— PROBLEM STATEMENT —
Reproduce the material verbatim, starting at the line that contains "is (1135, 2166)." and continuing through the end of the material, with both ends included. Omit the pictures from your reproduction.

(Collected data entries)
◇ ◇ ◇ ◇

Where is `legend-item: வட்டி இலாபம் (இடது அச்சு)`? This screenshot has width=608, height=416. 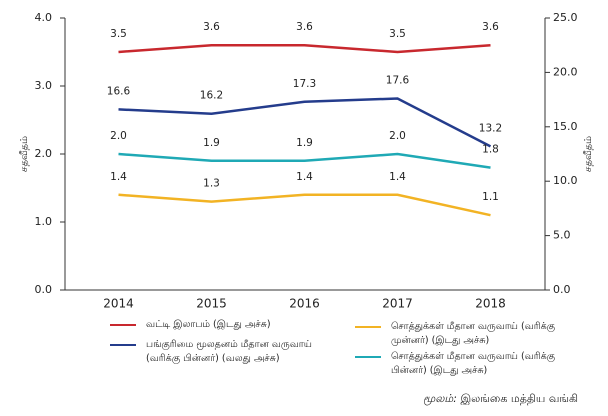 legend-item: வட்டி இலாபம் (இடது அச்சு) is located at coordinates (230, 325).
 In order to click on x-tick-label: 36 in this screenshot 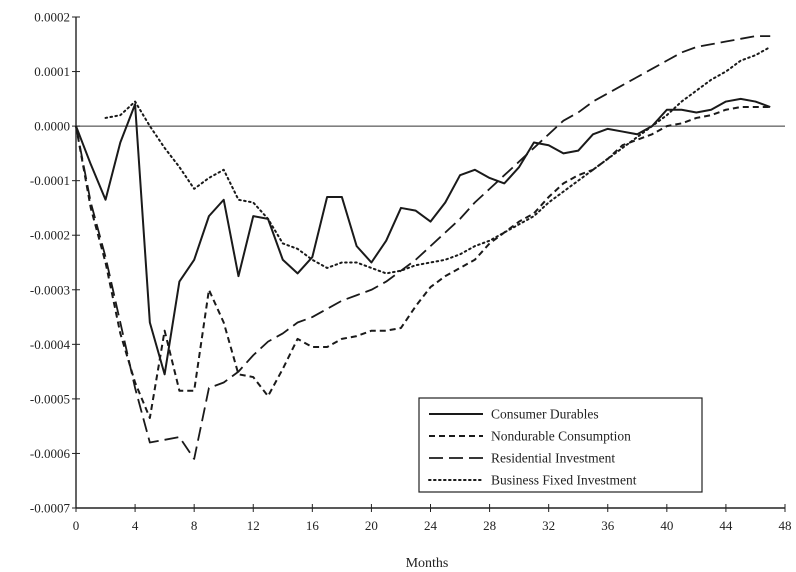, I will do `click(608, 526)`.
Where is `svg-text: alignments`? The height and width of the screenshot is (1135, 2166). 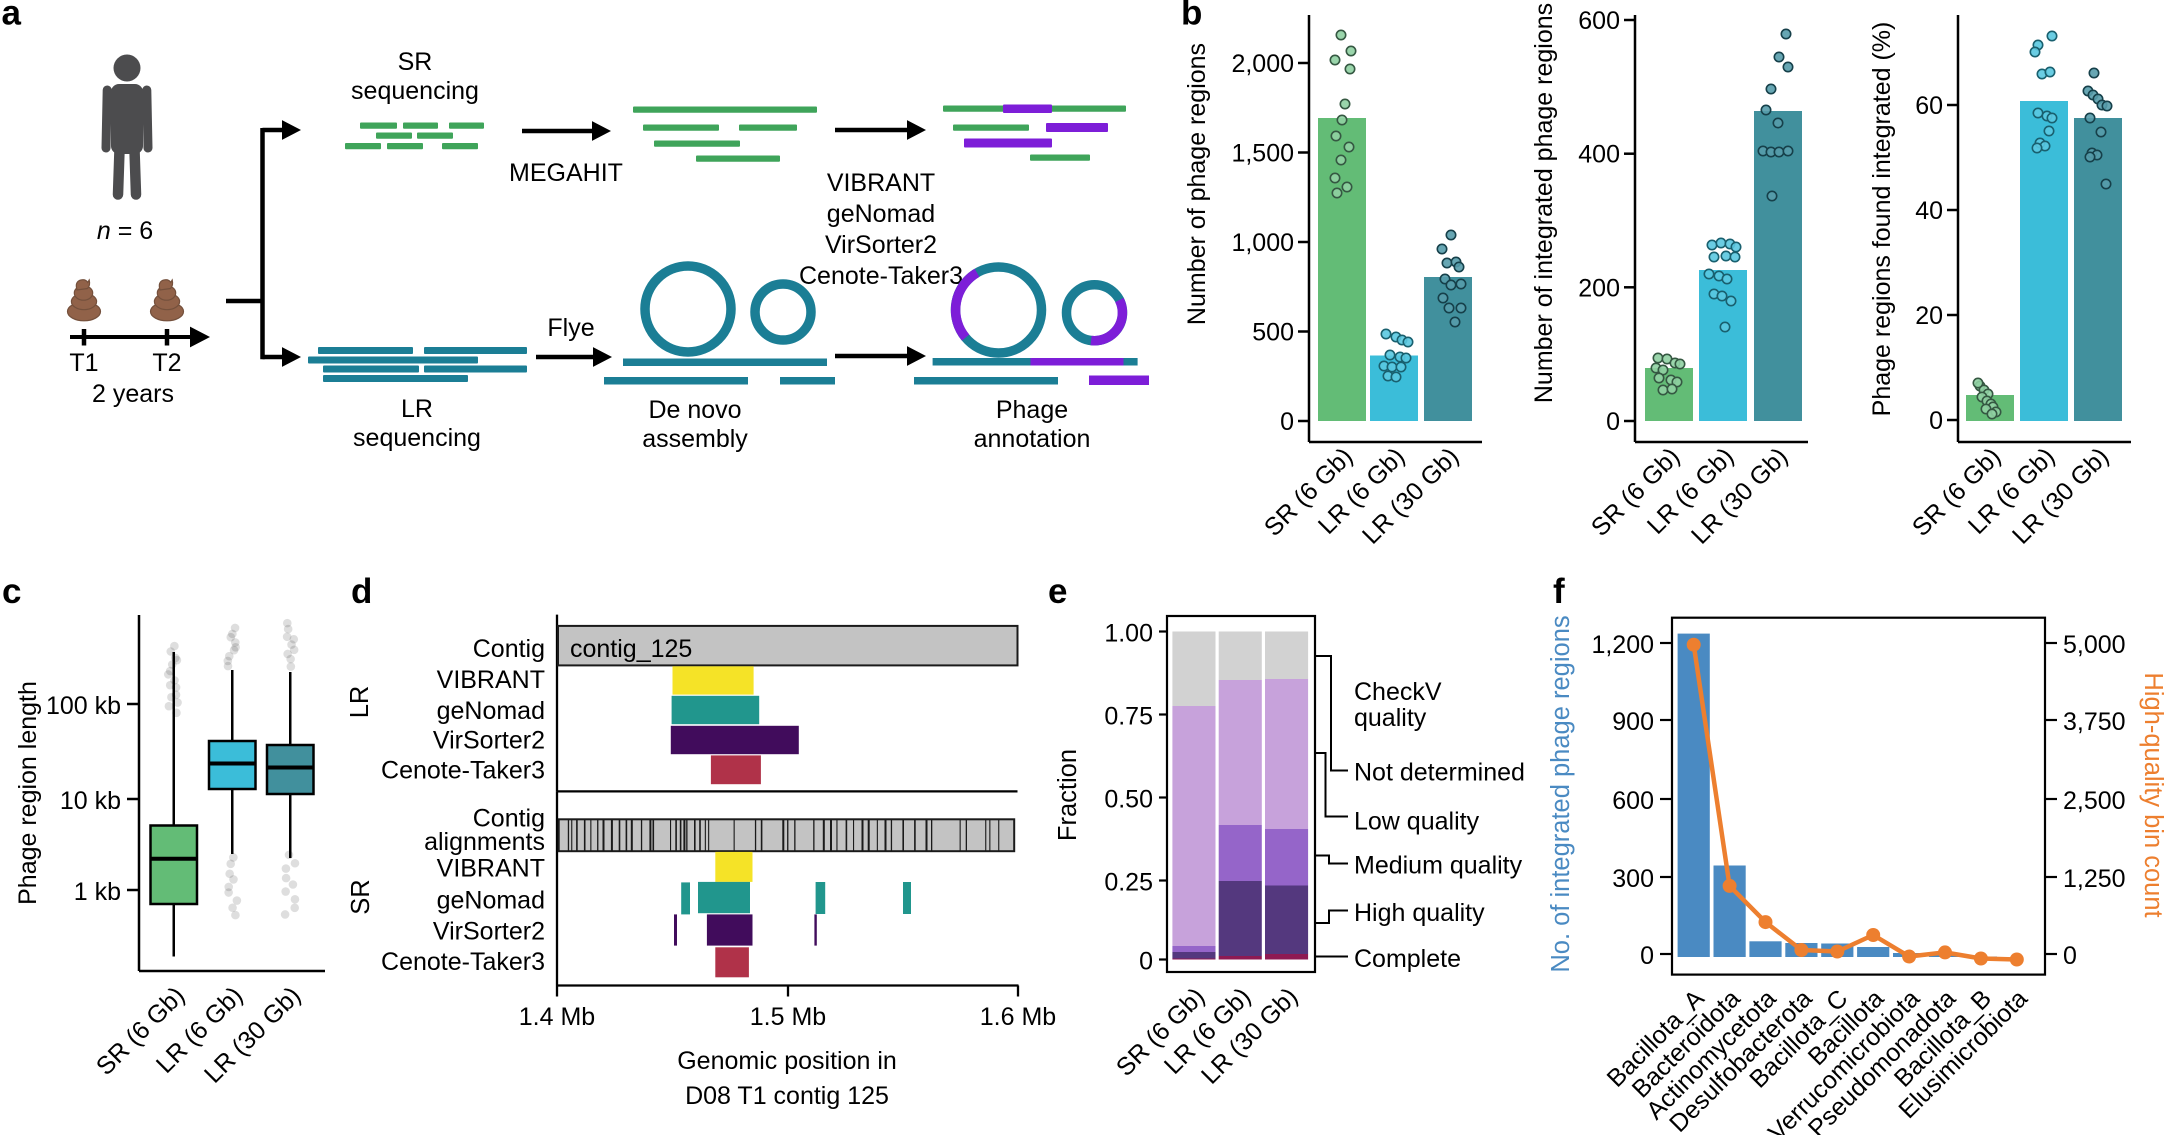
svg-text: alignments is located at coordinates (484, 842).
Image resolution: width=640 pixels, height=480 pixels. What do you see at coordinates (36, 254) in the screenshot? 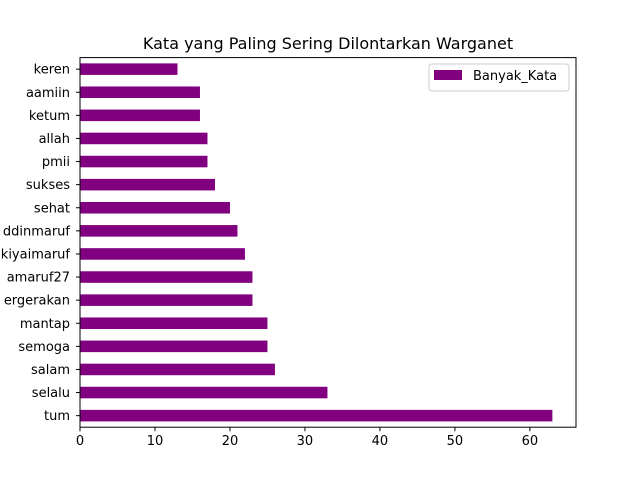
I see `y-tick-label: kiyaimaruf` at bounding box center [36, 254].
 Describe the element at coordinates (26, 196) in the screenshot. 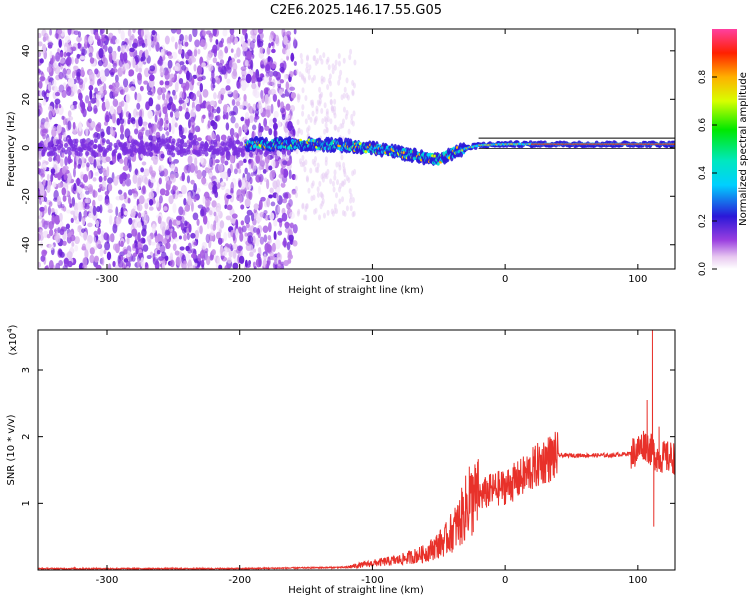

I see `y-tick-label: -20` at that location.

◇ ◇ ◇ ◇

— WORKED SOLUTION —
Where is `svg-text: alignments`? The height and width of the screenshot is (1135, 2166). 
svg-text: alignments is located at coordinates (484, 842).
Image resolution: width=640 pixels, height=480 pixels. What do you see at coordinates (36, 254) in the screenshot? 
I see `y-tick-label: kiyaimaruf` at bounding box center [36, 254].
 Describe the element at coordinates (26, 196) in the screenshot. 

I see `y-tick-label: -20` at that location.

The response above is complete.